Written exercise
Copy out the records word for word, beginning at the line with "This screenshot has height=1190, width=2012." and continuing through the last line of the records.

Records on finding words and elements

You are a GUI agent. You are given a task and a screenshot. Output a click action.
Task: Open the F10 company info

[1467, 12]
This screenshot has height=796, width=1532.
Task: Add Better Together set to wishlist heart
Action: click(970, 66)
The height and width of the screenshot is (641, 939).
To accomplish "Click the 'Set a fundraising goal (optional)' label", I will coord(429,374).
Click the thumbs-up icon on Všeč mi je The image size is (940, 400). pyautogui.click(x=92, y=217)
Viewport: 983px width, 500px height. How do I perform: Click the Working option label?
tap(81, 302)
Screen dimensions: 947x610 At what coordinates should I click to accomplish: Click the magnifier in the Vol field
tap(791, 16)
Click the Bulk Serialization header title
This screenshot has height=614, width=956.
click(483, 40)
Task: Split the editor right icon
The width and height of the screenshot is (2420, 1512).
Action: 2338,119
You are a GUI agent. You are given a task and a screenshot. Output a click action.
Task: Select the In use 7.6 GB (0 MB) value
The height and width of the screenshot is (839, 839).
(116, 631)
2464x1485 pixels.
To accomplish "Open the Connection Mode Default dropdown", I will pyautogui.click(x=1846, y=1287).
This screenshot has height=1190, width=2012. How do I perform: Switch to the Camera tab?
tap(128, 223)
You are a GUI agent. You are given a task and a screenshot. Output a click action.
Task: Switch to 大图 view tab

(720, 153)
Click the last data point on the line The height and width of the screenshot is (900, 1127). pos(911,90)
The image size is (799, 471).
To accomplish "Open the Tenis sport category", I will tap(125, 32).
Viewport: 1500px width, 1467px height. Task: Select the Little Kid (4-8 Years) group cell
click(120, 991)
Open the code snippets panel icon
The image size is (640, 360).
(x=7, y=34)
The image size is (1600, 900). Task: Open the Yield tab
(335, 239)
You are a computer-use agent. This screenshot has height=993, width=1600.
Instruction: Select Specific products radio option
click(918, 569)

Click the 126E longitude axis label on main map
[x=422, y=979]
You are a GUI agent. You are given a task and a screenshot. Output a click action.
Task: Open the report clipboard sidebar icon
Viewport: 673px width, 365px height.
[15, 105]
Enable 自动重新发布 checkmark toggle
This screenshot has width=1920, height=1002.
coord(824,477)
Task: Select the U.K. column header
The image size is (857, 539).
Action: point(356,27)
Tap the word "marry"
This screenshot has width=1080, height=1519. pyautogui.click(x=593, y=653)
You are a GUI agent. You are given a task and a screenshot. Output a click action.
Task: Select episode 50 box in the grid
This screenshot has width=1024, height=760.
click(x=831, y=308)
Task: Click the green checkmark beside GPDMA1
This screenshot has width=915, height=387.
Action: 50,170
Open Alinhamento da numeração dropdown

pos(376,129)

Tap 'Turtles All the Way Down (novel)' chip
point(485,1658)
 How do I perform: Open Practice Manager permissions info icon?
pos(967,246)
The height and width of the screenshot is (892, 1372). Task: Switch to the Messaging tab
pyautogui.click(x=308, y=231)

Final result
This screenshot has height=1190, width=2012. How do I perform: Switch to the Camera tab?
tap(128, 223)
You are a GUI agent. You are given a task and a screenshot. Output a click action.
Task: Switch to 大图 view tab

(720, 153)
Click the last data point on the line The height and width of the screenshot is (900, 1127). pos(911,90)
The image size is (799, 471).
To accomplish "Open the Tenis sport category", I will tap(125, 32).
Viewport: 1500px width, 1467px height. Task: Select the Little Kid (4-8 Years) group cell
click(120, 991)
Open the code snippets panel icon
The image size is (640, 360).
(x=7, y=34)
The image size is (1600, 900). Task: Open the Yield tab
(335, 239)
You are a computer-use agent. This screenshot has height=993, width=1600.
Instruction: Select Specific products radio option
click(918, 569)

Click the 126E longitude axis label on main map
[x=422, y=979]
You are a GUI agent. You are given a task and a screenshot. Output a click action.
Task: Open the report clipboard sidebar icon
Viewport: 673px width, 365px height.
[15, 105]
Enable 自动重新发布 checkmark toggle
This screenshot has width=1920, height=1002.
coord(824,477)
Task: Select the U.K. column header
The image size is (857, 539).
Action: point(356,27)
Tap the word "marry"
This screenshot has width=1080, height=1519. pyautogui.click(x=593, y=653)
You are a GUI agent. You are given a task and a screenshot. Output a click action.
Task: Select episode 50 box in the grid
This screenshot has width=1024, height=760.
click(x=831, y=308)
Task: Click the green checkmark beside GPDMA1
This screenshot has width=915, height=387.
Action: 50,170
Open Alinhamento da numeração dropdown

pos(376,129)

Tap 'Turtles All the Way Down (novel)' chip
point(485,1658)
 How do I perform: Open Practice Manager permissions info icon?
pos(967,246)
The height and width of the screenshot is (892, 1372). Task: Switch to the Messaging tab
pyautogui.click(x=308, y=231)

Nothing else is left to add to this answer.